La candidata francesa a la dirección del FMI fue escuchada por un comité
La ministra de Economía de Francia, Christine Lagarde, dijo que de ser elegida directora del FMI no será benévola con Europa y ejercitará mano dura en las discusiones con sus líderes.
«No evitaré la sinceridad y la mano dura en mis discusiones con los líderes europeos, todo lo contrario», dijo ayer Lagarde en su discurso de intenciones ante el consejo ejecutivo del Fondo Monetario Internacional (FMI), que elegirá a finales del mes al nuevo líder de la institución.
Insistió en que cuando hay que tomar decisiones difíciles no hay espacio para la benevolencia y defendió los duros, «pero necesarios», ajustes que debe poner en marcha Grecia para restaurar la viabilidad de sus finanzas públicas y recuperar su competitividad.
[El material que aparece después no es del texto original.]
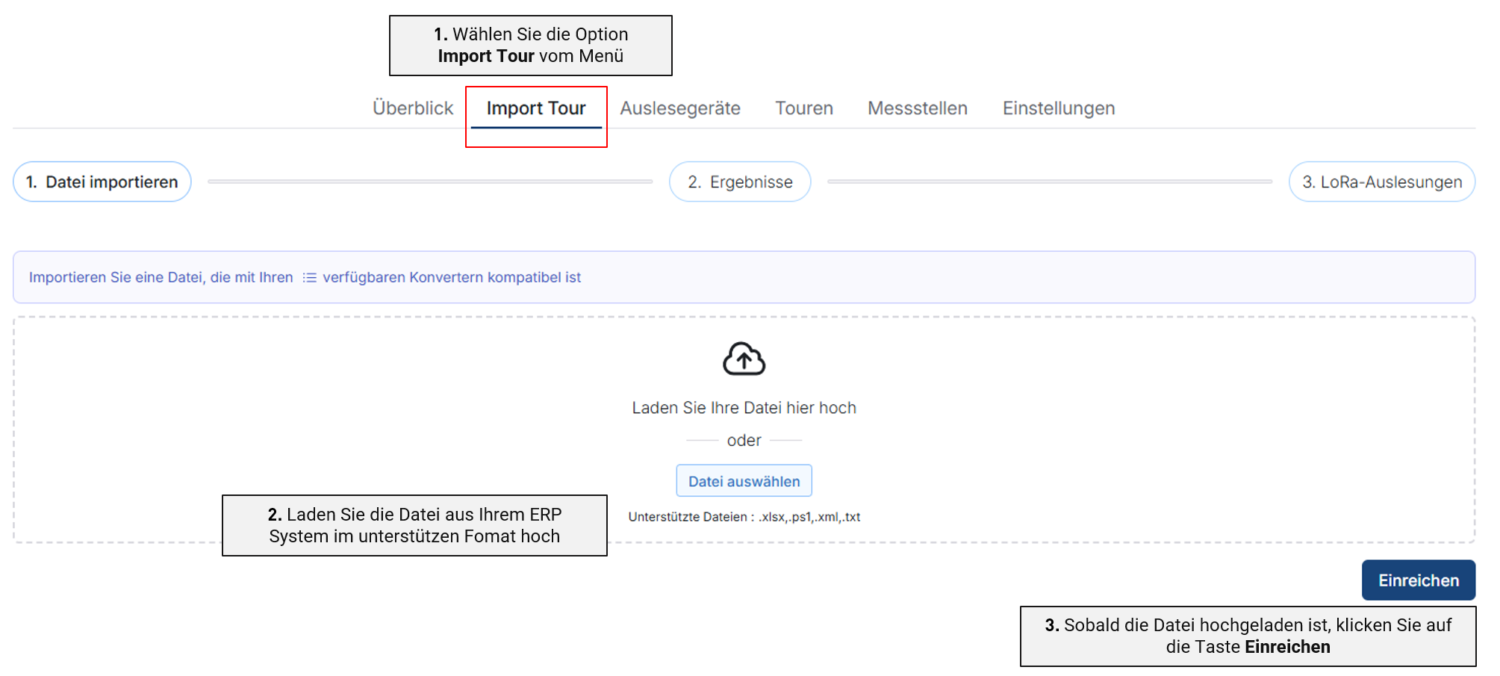1500x676 pixels.
Task: Open the Auslesegeräte tab
Action: [680, 108]
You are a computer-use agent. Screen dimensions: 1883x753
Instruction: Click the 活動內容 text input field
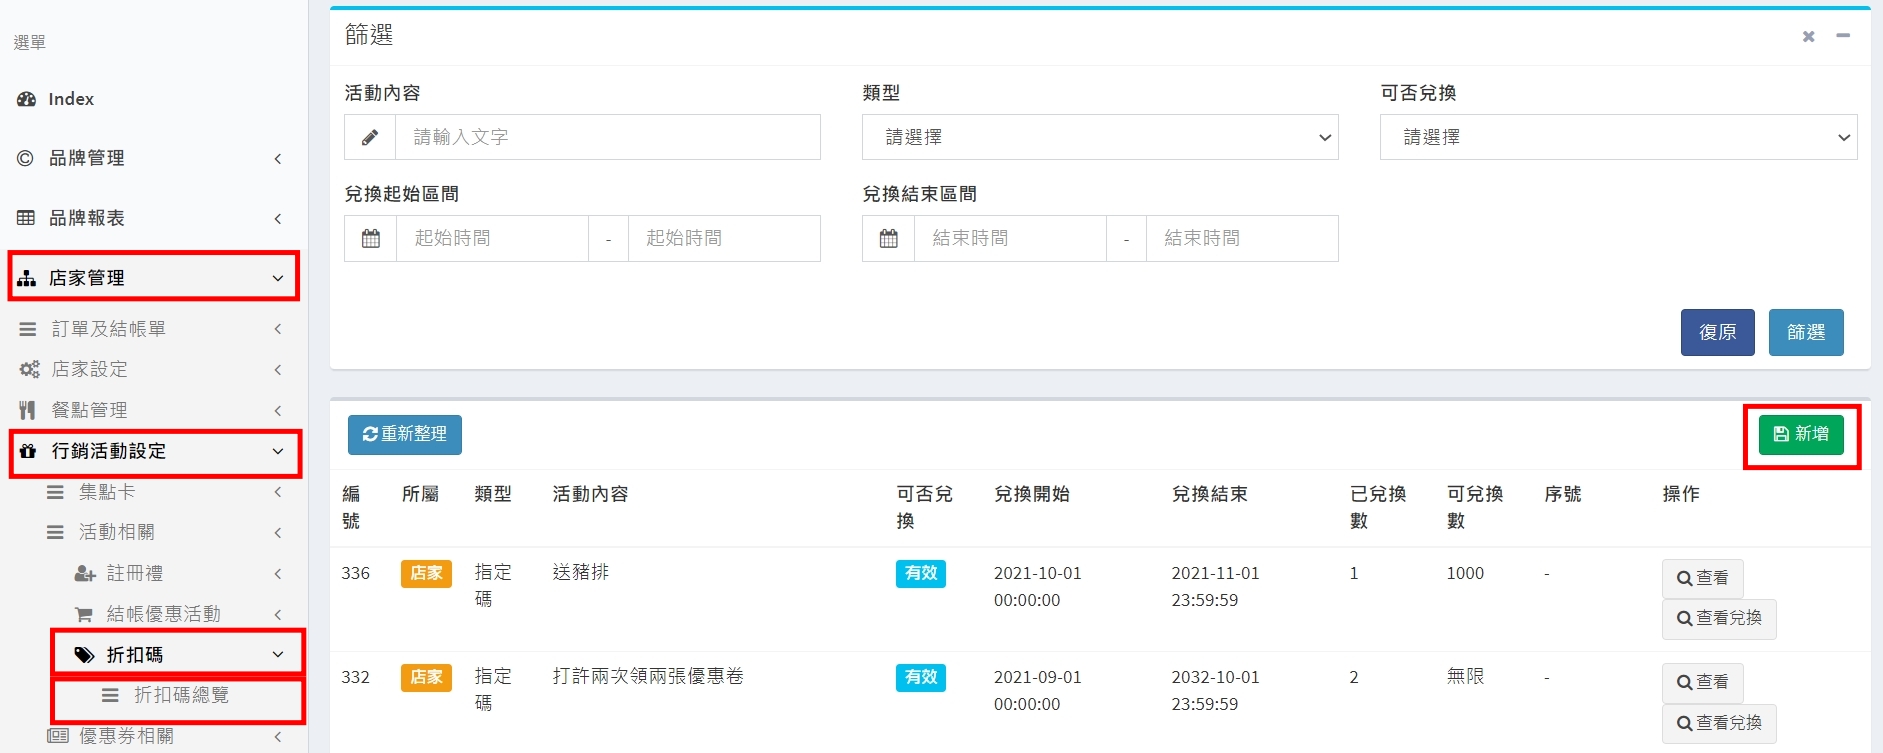(607, 137)
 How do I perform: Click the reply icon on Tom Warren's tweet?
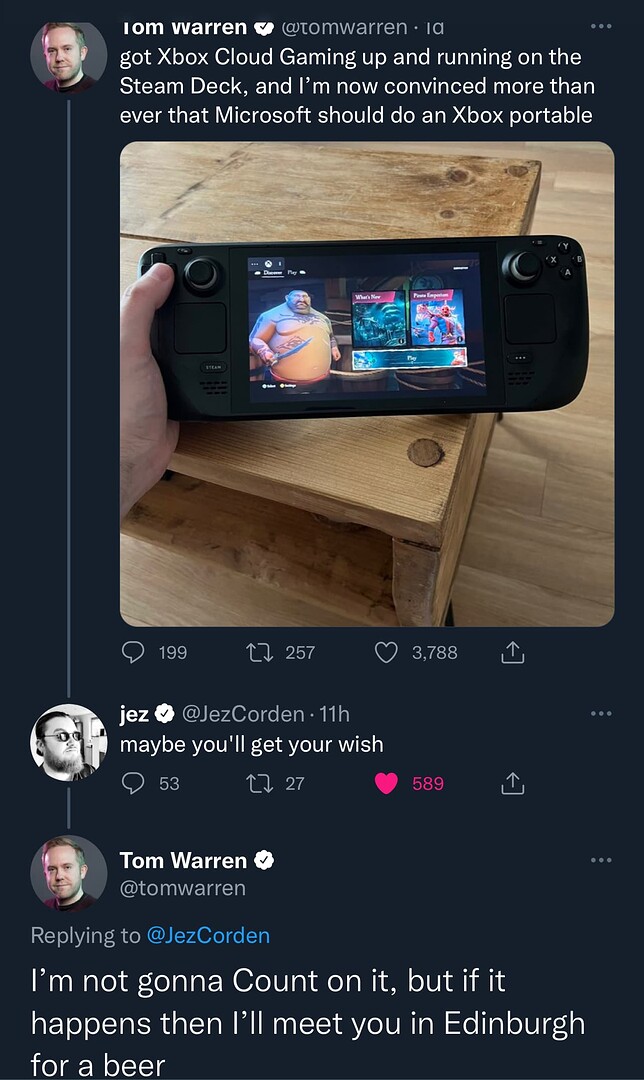pyautogui.click(x=134, y=652)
Lagarde respondía así a los argumentos de que su participación en el diseño de paquetes de ayuda para varios países europeos en crisis —entre ellos la propia Grecia, Irlanda y Portugal— la inhabilitan para ser responsable del FMI.
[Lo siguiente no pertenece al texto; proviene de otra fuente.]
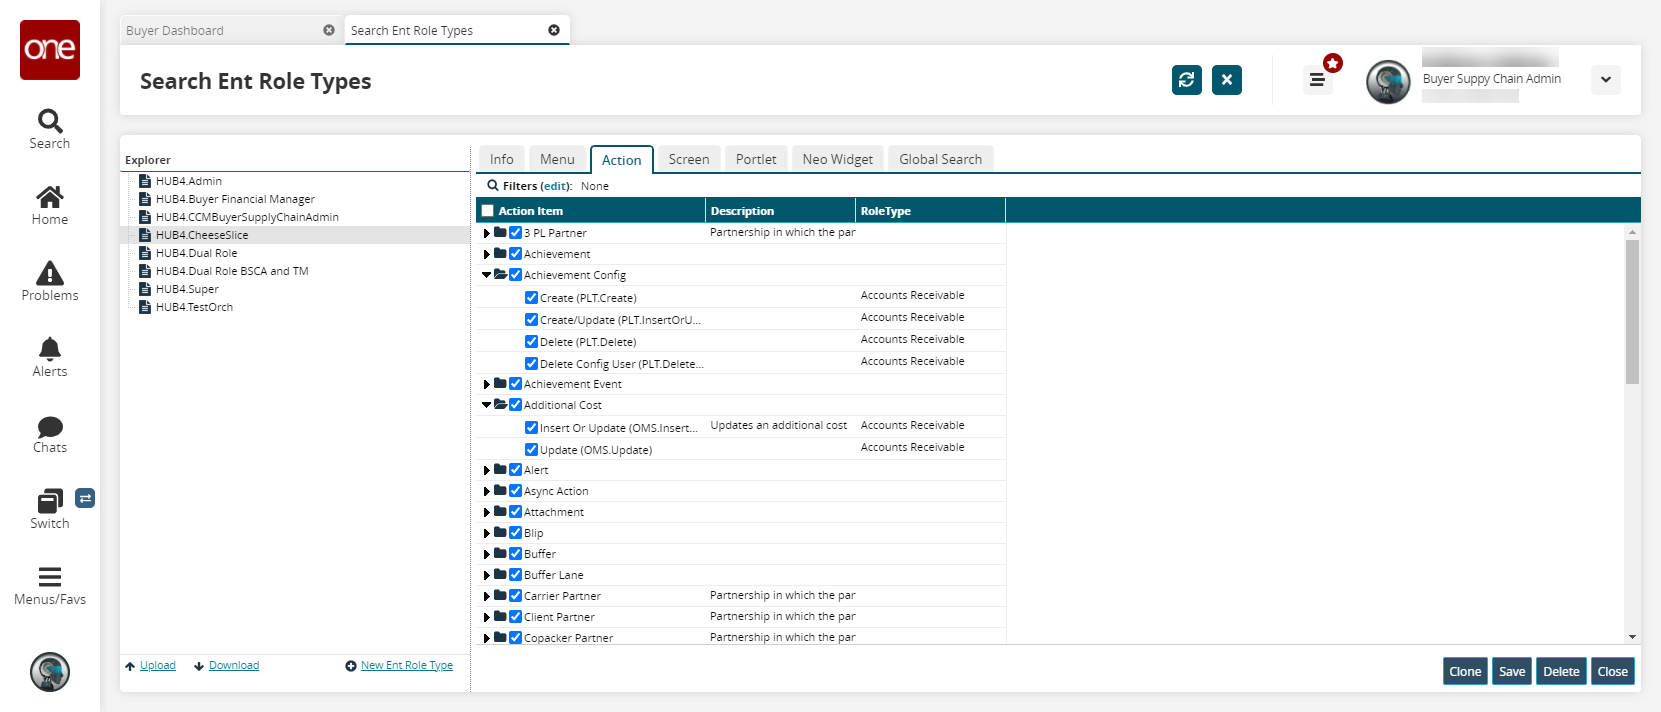Viewport: 1661px width, 712px height.
Task: Close the Search Ent Role Types tab
Action: (x=554, y=30)

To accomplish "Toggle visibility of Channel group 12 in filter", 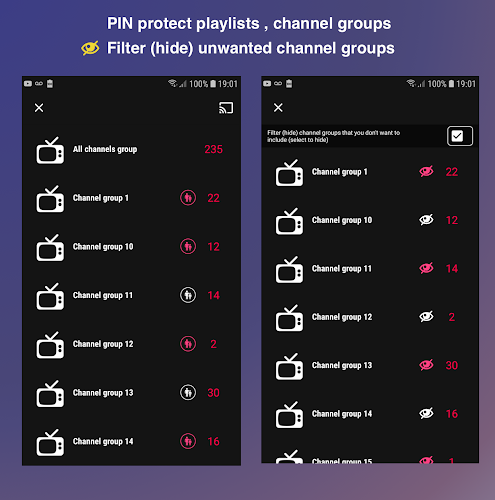I will pyautogui.click(x=426, y=317).
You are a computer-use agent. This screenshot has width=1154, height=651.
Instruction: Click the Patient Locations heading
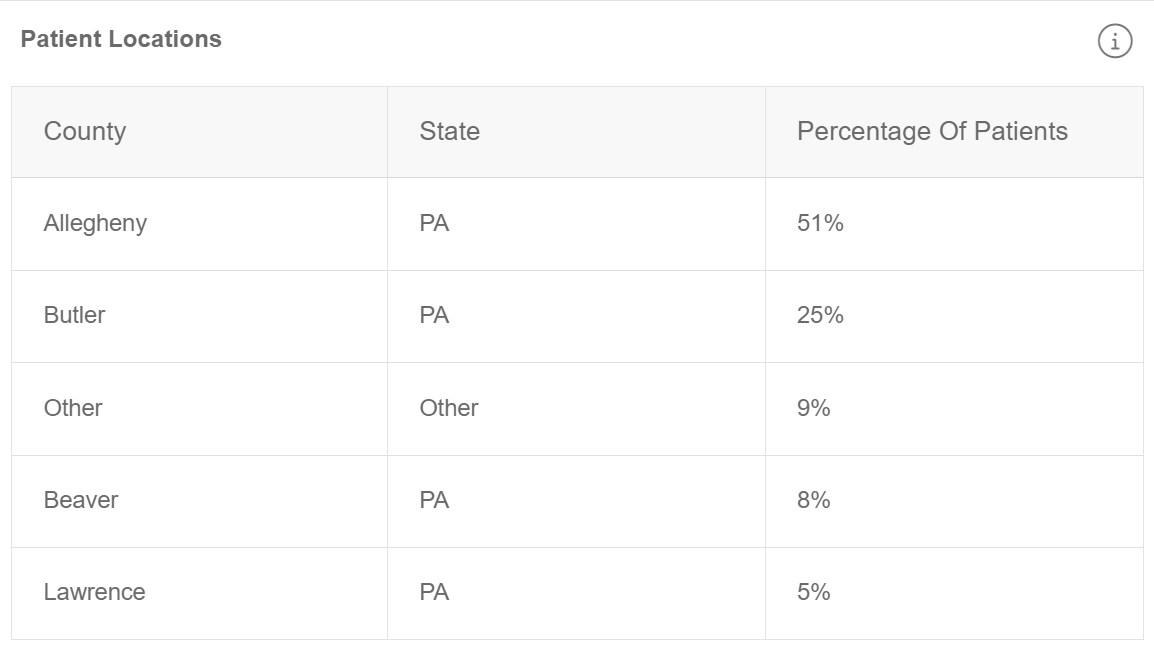(121, 39)
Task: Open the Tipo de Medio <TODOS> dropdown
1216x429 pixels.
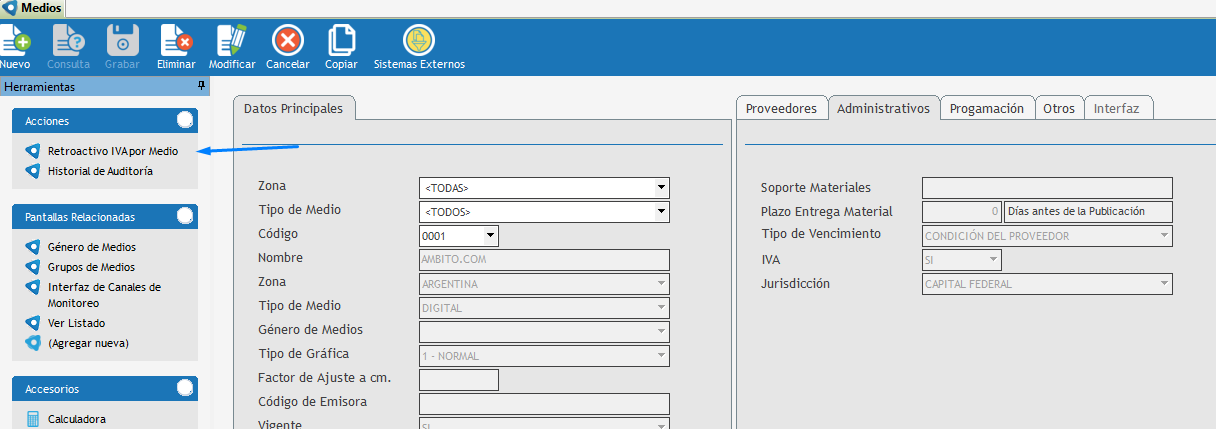Action: pos(660,211)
Expresó que el argumento de que existe conflicto de interés en el caso de cualquier ciudadano en el mundo, donde un estado miembro se beneficia de ayuda del FMI, no sólo la eliminaría a ella sino también a su rival, el gobernador del banco central de México, Agustín Carstens. Agregó sentirse orgullosa de haber jugado «papel clave» en la implementación de la ayuda a Grecia, Irlanda y Portugal.